GitLocker: The Coding Marketplace

Description:

djangotaskq 1.0.0

Django database task queue

Django Transaction Task Queue
A short and simple Celery replacement for my Django projects.

Database is the only backend. The task is a simple Django model, it uses the same transaction and connection as other models. No more transaction.on_commit hooks to schedule tasks.
Tasks do not produce any results, there is no get or join and there is no “result backend”. This is not a distrubuted await. If you need to store results, pass a unique key into the task and store the result in some DIY model.
No workflows and chaining of jobs.
ETA (estimated time of arrival) is a first-class citizen. It does not depend on whether backends support the feature or not.
The worker is a single-threaded process, you start several of those to scale. I have seen too many issues with autoscaling workers, worker processes killed by OS, workers stuck: simple is better.
No prefetching or visibility timeouts. The worker picks the first available task and processes it.
Dead letter queue built in.
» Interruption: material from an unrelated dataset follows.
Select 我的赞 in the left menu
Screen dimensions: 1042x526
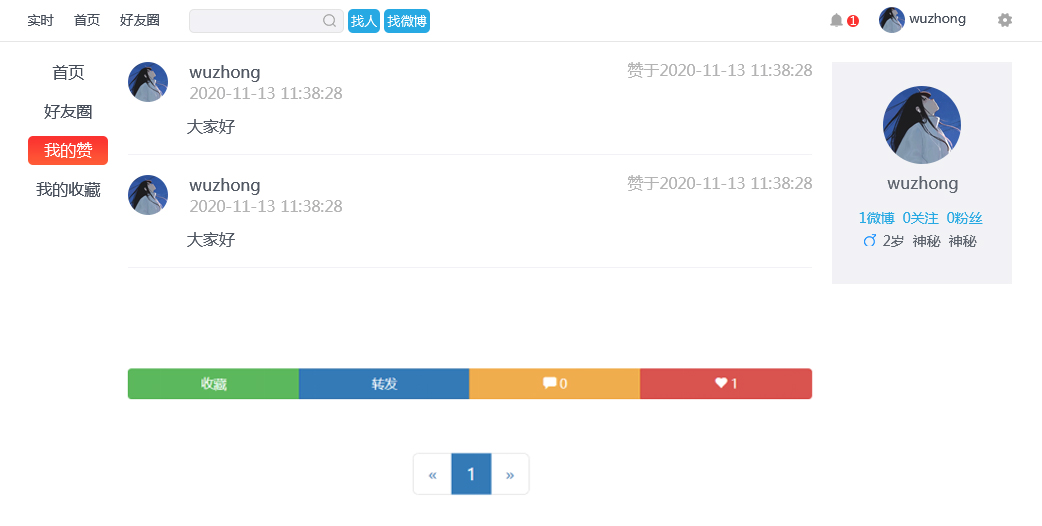tap(68, 151)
You get access to failed tasks and can retry them from Django admin.
Django admin for monitoring. You can view pending tasks, future, failed, and “dirty” (crashed in the middle of work).
Easy to get the metrics from Django shell and export to your favorite monitoring tool
Task records are removed after successful execution. Unlike Celery SQLAlchemy’s backend, records are removed so you don’t have to care about archiving. It also keeps the table small, properly indexed and efficient.

Celery API
The main API is the Celery API (shared_task) with delay, apply_async and s. Just to make switching between implementations easier.
from django_taskq.celery import shared_task

@shared_task(autoretry_for(MyException,), retry_kwargs={"max_retries": 10, "countdown": 5})
def my_task(foo, bar=None):
...
my_task.delay(1,bar=2)
my_task.appy_async((1,2))
my_task.s(1,2).apply_async()

Internals
Adding a new task to the queue is just creating a new instance of the Task model.
Executing a task is a bit more expensive:
# A task is picked up from a queue and the state is updated to “started” within a single transaction.
# Python code is executed, a background thread updates “alive at” field every second (“a liveness probe”).
# Successful tasks are deleted from the table. Failed tasks are marked as such and retried (based on configuration).
This is a bit more expensive than necessary but:
* we can recognize running tasks - the task is “started” and the record is updated in the last couple seconds.
* we can recognize “dirty” tasks that got killed or lost database connection in the middle - the task is “started” and the record has not been updated for a while.
In an ideal world tasks should be idempotent but things happen and I prefer to know which tasks crashed and double-check if some cleanup is necessary.

Performance
A single process can execute around 150 dummy tasks per second which is more than enough. After years of struggling with Celery, correctness and observability are more important.
On the other hand, to handle more “tasks” you probably want to store many events not tasks and have a single task that processes them in batches.